Cada pedaço do espelho apontava numa direcção diferente, reflectia uma parte diferente da realidade, como um exército dispersando atabalhoadamente, após a perda do seu general, cada um para seu lado, sem ordem nem rumo. Só me apercebi, no entanto, da verdadeira dimensão deste facto, quando, deixando de olhar para os pormenores de cada fragmento, me afastei e olhei para a imagem que se formava do lado de lá.

O que vi deixou-me mudo.

A própria realidade partia-se ao entrar no espelho e, para sempre aprisionada nos seus labirintos, consumia-se e corroía-se. E quando fitei o rosto que se escondia para lá da teia quebradiça do vidro polido, apenas pude conter um grito de pavor sufocante, assombrado por uma visão que me viria a atormentar para o resto da eternidade, daquilo que existe dentro de mim, daquilo que apodrece nas vísceras da minha mente.

Uma cara cadavérica, diabolicamente distorcida, profundamente truncada, como se tivesse sido talhada com um cinzel. E bem no fundo das suas órbitas encovadas, um par de olhos cruéis espreitavam, negros e vazios, fitando-me fixamente, tenebrosamente. Quis fugir. Quis correr. Quis fechar os olhos e acreditar que se voltasse a abri-los acordaria e tudo estaria bem outra vez.

Mas não conseguia, estava paralisado, não conseguia mexer-me, não conseguia desviar o olhar daqueles olhos terríveis que me fulminavam, que me penetravam a alma, sondando violentamente as profundezas do meu espírito, queimando tudo na sua passagem. E o som, o som desesperado dos gritos aterrorizados ecoando dentro do meu crânio, como se aquela sonda cortante trouxesse à superfície todas as más recordações que jaziam nos recônditos do meu inconsciente.

Em breve, senti-me desfalecer. O negrume apoderava-se de tudo à minha volta enquanto o meu corpo era arrastado por uma força inexpugnável, em direcção àqueles olhos horripilantes. Quis resistir, quis lutar, mas era impossível, as vozes dentro da minha cabeça não paravam, gritavam cada vez mais e mais alto, num terror indescritível, alucinante. Os olhos do outro lado do espelho pareceram inflar, absorvendo toda a realidade, enquanto eu era arrastado por uma força esmagadora na sua direcção, como se o vácuo daquele olhar me estivesse a puxar para o seu interior, empurrando-me contra o espelho estilhaçado.

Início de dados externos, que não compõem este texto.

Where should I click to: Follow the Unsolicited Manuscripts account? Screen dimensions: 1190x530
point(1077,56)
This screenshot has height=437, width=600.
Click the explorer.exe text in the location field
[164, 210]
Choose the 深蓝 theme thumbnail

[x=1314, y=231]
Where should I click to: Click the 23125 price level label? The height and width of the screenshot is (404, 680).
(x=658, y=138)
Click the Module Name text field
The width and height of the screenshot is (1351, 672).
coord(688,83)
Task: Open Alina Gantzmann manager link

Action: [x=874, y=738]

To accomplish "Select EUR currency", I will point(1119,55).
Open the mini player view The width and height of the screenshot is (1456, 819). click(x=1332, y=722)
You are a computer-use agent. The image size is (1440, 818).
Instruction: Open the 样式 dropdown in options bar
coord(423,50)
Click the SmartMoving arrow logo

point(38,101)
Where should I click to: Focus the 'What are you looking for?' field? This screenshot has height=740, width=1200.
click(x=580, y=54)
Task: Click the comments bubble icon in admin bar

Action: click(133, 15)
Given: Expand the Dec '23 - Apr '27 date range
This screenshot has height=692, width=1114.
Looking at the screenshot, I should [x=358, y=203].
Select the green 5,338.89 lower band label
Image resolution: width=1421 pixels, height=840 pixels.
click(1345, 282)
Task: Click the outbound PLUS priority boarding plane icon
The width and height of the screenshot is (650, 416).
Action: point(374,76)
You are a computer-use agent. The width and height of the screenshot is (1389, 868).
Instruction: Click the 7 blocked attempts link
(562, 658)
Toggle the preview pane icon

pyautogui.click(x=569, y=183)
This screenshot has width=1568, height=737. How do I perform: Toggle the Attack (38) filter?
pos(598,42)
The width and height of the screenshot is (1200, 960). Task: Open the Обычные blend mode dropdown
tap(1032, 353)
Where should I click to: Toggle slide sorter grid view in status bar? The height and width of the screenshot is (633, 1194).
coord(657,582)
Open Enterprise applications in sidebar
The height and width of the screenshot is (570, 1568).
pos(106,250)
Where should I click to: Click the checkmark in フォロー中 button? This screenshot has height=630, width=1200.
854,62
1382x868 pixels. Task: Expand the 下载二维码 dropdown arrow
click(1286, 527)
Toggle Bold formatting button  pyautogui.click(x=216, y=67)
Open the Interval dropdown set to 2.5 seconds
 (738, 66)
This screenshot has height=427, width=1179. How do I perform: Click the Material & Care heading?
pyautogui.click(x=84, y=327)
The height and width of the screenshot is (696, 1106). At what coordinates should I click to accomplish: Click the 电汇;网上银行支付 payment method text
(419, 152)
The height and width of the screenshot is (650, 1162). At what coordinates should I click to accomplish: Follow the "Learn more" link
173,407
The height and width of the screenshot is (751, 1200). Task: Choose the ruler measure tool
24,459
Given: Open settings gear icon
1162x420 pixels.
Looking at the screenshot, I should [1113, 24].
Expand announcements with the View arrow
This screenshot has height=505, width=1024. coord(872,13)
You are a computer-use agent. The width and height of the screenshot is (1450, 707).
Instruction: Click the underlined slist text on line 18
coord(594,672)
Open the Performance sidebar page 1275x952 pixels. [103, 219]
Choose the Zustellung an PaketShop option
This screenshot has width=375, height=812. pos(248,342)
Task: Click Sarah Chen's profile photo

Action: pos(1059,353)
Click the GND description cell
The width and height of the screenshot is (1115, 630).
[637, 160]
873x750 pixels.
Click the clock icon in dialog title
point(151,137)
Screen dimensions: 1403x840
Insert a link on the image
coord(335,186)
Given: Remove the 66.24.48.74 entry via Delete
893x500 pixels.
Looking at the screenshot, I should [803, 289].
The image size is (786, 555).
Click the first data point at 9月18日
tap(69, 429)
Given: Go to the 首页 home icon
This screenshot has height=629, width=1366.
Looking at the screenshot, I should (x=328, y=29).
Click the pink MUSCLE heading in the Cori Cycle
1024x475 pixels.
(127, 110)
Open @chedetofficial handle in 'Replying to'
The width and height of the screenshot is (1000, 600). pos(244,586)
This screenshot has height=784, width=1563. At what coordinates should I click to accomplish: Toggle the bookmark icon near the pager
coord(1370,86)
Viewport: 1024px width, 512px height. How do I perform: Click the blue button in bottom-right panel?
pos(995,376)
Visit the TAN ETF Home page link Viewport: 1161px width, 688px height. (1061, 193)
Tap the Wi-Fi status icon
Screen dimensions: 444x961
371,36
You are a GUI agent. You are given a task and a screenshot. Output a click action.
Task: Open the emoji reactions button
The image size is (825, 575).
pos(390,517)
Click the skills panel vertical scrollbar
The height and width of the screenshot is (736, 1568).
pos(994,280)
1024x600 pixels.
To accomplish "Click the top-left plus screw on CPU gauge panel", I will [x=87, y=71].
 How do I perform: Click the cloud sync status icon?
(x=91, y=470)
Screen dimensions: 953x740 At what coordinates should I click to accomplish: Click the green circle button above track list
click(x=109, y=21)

Por fim, no limiar da inconsciência o meu corpo cedeu. Como que acelerado pela gravidade esmaguei-me brutalmente contra o vidro que colapsou quase instantaneamente, explodindo em milhares de estrelas de cristal cintilante. Perfurei a superfície e rodopiando lentamente caí no negrume infinito. Antes de perder os sentidos, apercebi-me que tinha entrado noutro mundo, noutra dimensão, noutra realidade. Eu estava do outro lado do espelho. E com uma lucidez incrível, inexplicável, sabia-o, sem saber como: não havia caminho de volta.